Record extracts Block Start

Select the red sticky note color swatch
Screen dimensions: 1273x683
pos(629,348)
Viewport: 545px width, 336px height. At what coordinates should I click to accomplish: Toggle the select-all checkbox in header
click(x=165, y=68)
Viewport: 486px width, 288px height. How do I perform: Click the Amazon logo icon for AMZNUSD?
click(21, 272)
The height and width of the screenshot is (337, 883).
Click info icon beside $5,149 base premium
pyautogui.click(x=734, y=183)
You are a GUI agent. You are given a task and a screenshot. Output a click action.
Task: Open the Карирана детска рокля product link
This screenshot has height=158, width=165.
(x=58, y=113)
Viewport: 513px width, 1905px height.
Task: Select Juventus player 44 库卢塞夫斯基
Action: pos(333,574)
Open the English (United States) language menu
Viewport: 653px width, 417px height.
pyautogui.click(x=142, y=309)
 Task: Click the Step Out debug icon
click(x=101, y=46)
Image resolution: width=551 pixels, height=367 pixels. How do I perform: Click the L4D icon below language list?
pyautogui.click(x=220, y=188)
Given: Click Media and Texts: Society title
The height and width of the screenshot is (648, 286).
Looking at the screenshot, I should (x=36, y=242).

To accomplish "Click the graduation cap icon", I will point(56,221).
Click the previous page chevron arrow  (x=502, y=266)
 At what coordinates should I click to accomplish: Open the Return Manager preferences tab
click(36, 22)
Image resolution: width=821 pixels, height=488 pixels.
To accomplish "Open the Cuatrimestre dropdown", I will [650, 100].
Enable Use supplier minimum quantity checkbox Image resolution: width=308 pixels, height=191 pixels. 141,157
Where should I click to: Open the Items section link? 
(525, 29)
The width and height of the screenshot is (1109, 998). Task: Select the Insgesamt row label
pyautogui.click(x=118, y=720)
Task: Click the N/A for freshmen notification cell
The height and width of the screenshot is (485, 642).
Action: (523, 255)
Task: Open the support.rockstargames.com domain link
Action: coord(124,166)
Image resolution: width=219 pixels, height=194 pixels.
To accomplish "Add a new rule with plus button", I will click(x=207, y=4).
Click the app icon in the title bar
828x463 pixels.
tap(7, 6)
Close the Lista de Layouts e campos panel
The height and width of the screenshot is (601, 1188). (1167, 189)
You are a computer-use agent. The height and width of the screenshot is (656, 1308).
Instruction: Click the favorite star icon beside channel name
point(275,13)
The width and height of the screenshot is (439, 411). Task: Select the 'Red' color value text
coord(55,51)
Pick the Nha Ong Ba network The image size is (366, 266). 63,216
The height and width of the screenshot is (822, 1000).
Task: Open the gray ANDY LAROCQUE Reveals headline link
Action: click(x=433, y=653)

Record extracts Block End

Could you return all lines from the records that include the word "agent"?

You are a GUI agent. You are given a task and a screenshot. Output a click action.
You are a computer-use agent. The height and width of the screenshot is (656, 1308).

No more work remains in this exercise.